Fernando Gómez Mont and Jorge G. Castañeda:
Last year, voters in Colorado and Washington state approved initiatives legalizing the recreational use of marijuana. While the details are being worked out, those watching the developments are in not only the United States. Mexico, too, is taking note, having paid an enormous price waging a costly — and, to a certain degree, futile — years-long crusade against drugs in consonance with the international community’s punitive approach.
A growing number of Mexicans are asking logical questions: Why should their leaders follow a path that provokes violence, generates human rights violations, erodes the country’s image abroad and costs a fortune — mainly to stem the northern flow of drugs? Why spray and uproot marijuana fields in the hills of Oaxaca, search for tunnels in Tijuana and incarcerate “weed” traffickers in Monterrey if consumption is made legal in parts of the United States? Why deploy such an enormous effort to deter drug trafficking if Washington does virtually nothing to stop the flow of firearms to Mexico — and has concluded that it can, and should, prevent migrants from Mexico and Central America from entering the United States? If Congress can “secure” the border against people, using walls and drones, why can’t it do the same against drugs or guns and, in the process, respect Mexico’s right to design its own policies?
Charles Blow:
Our 50 states seem to be united in name only.

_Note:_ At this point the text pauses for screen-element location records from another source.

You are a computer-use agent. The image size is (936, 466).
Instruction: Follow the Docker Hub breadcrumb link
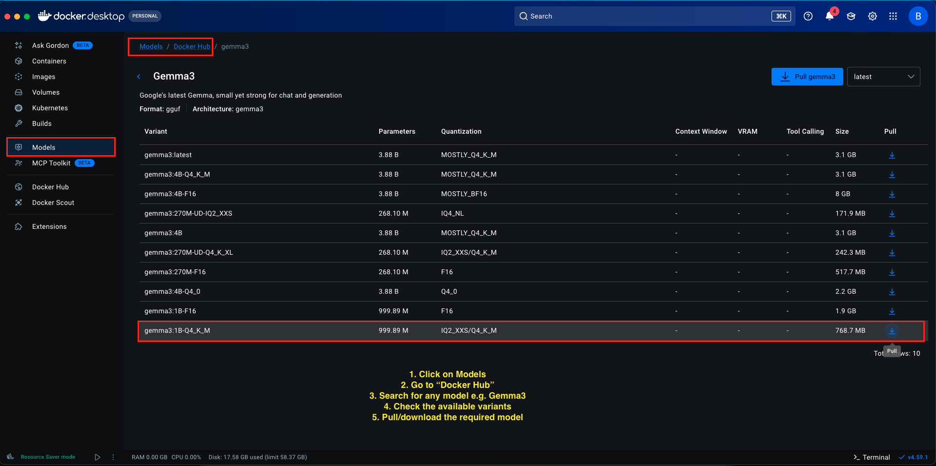click(x=192, y=46)
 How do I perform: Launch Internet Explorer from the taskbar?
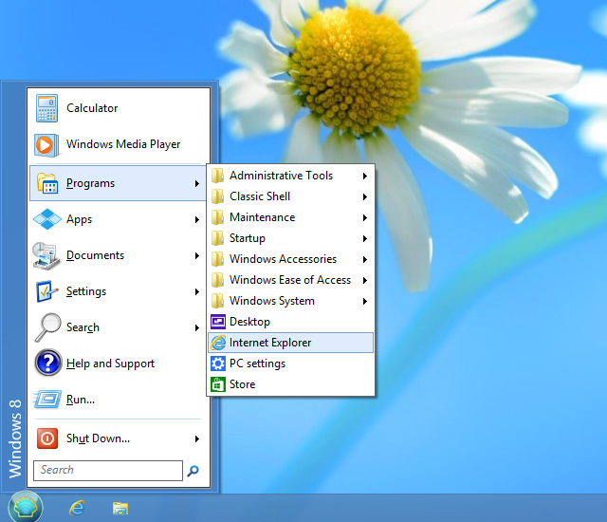[77, 508]
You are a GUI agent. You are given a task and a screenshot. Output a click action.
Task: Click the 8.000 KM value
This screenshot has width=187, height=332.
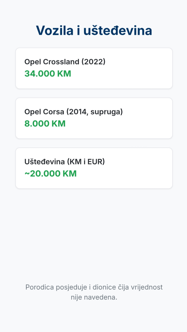[45, 124]

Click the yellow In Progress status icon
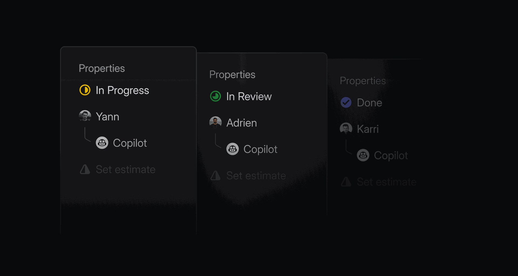85,90
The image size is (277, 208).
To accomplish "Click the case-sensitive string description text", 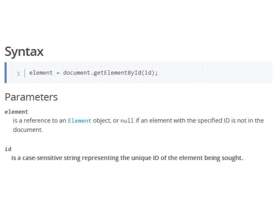I will (x=127, y=158).
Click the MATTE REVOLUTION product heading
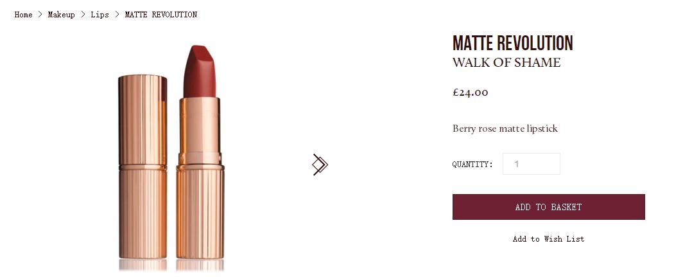This screenshot has width=692, height=277. (x=512, y=43)
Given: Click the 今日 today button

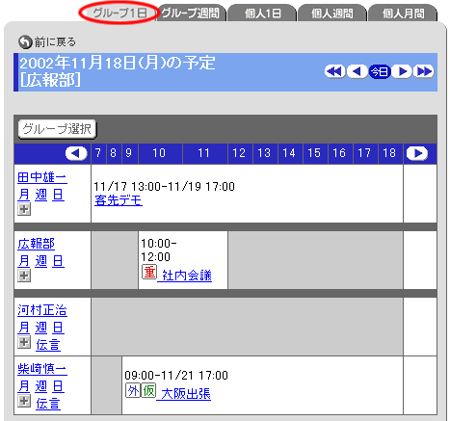Looking at the screenshot, I should tap(380, 71).
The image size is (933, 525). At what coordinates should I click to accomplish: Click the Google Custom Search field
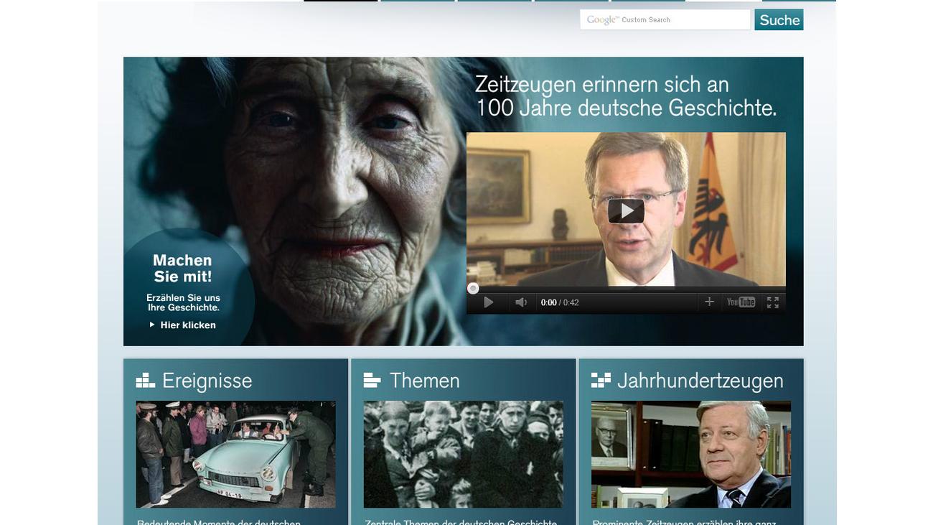click(665, 20)
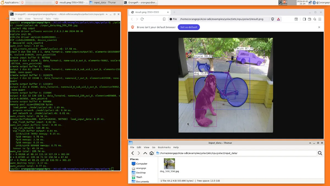Click the Thunar search magnifier icon
Screen dimensions: 330x186
point(320,153)
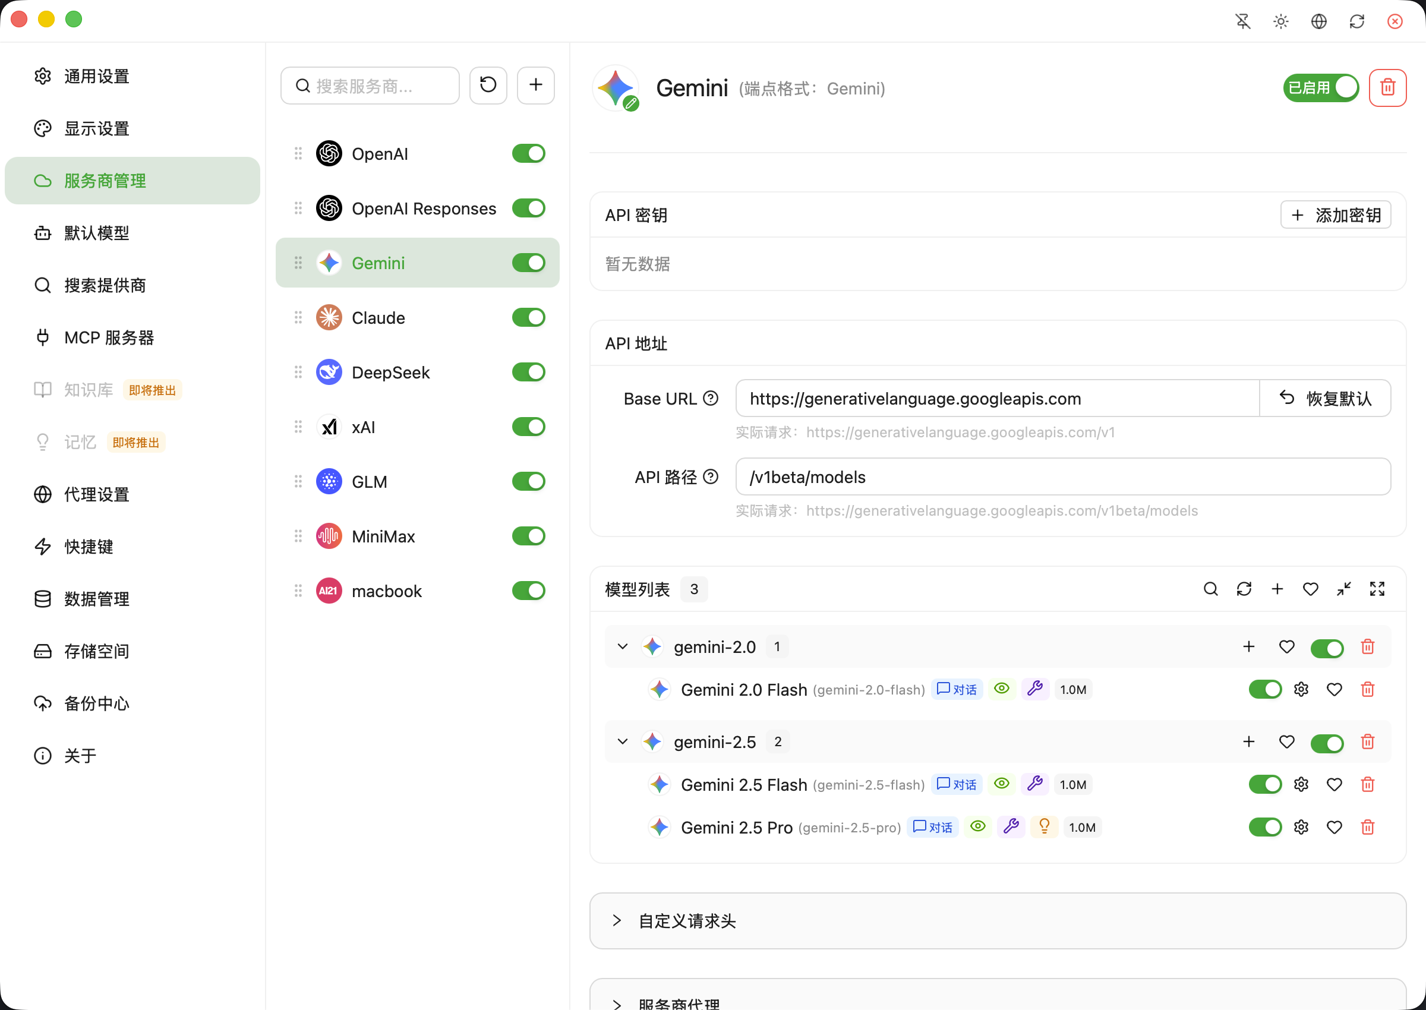Open MCP 服务器 settings page

[109, 337]
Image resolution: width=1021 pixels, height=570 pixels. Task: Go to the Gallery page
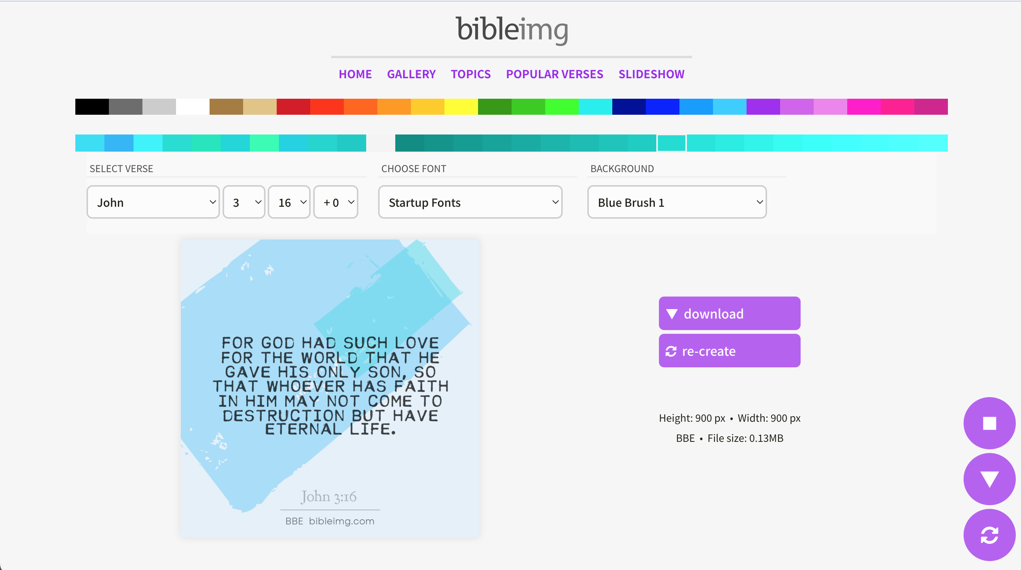coord(411,74)
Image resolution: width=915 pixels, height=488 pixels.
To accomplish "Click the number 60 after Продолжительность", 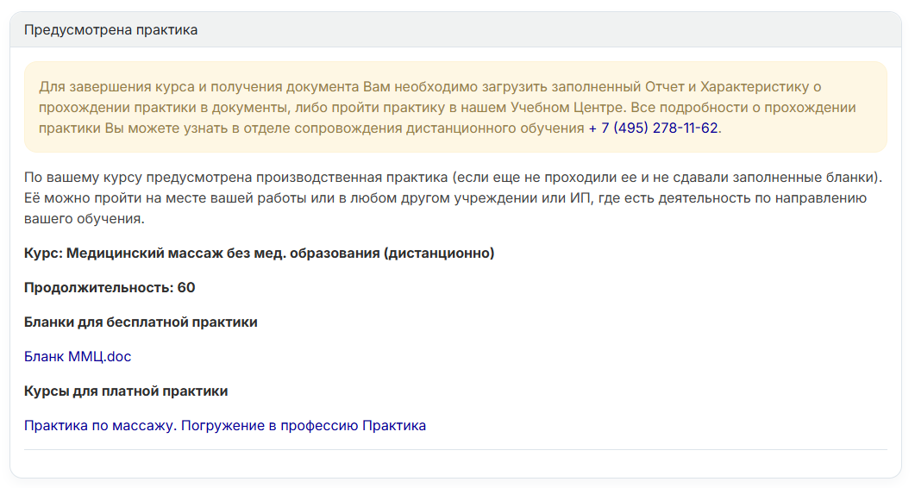I will click(x=186, y=288).
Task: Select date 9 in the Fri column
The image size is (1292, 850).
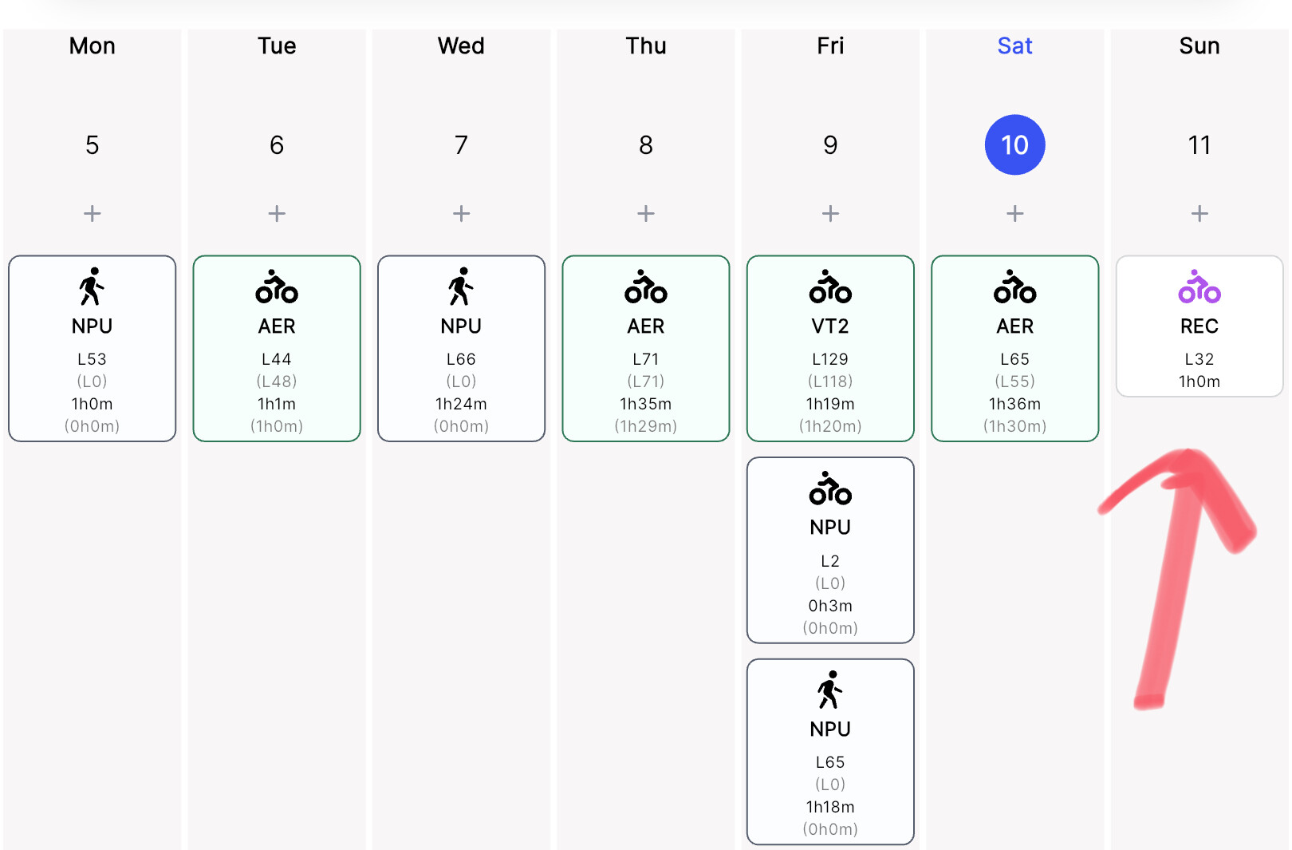Action: [830, 144]
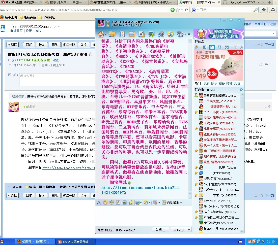Viewport: 278px width, 245px height.
Task: Switch to the 娱乐 category tab
Action: coord(214,83)
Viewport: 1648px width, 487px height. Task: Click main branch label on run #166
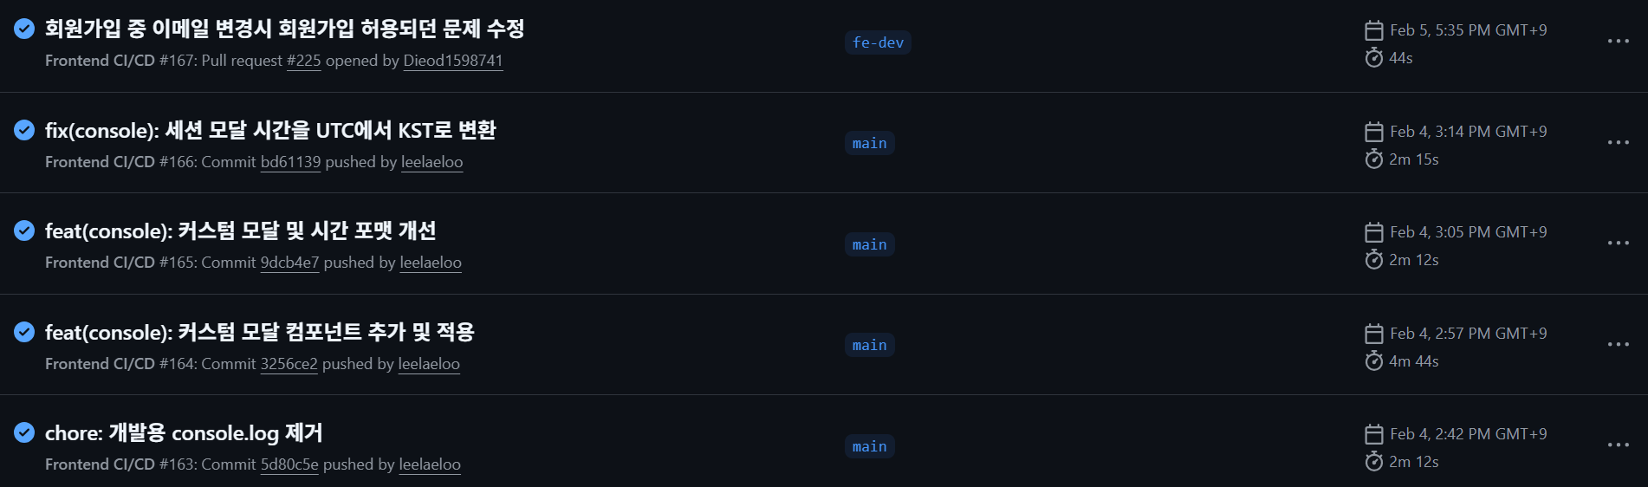[x=869, y=143]
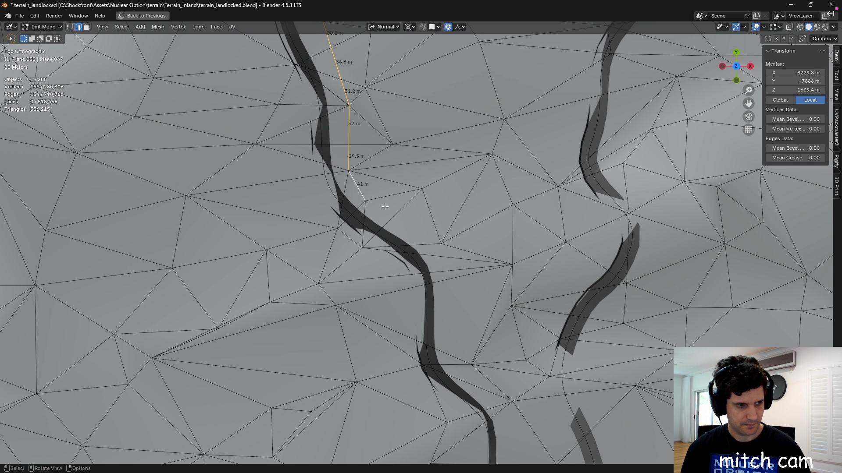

In fact, we seem to be increasingly becoming two countries under one flag: Liberal Land — coastal, urban and multicultural — separated by Conservative Country — Southern and Western, rural and racially homogeneous. (Other parts of the country are a bit of a mixed bag.)
This has led to incredible and disturbing concentrations of power.
Added:
David Brin in NY Times:
So, is there a bigger perspective to this latest phase? Look again at Julian Assange, Bradley Manning, Edward Snowden or the Swiss bank employees who recently exposed their secretive masters to cleansing light.
More significant than any specific revelation is what these knights errant and countless others represent about our time. Spanning the range from brave whistle-blowers revealing the illegal and heinous, all the way to preening indignation junkies (often blending both extremes), they are just what you’d expect from a society whose pop media endlessly preach eccentric individualism and suspicion of authority.
Which brings us to Lesson No. 1: O ye mighty, whether you qualify as conspirators or protectors, you must limit the number of your henchmen.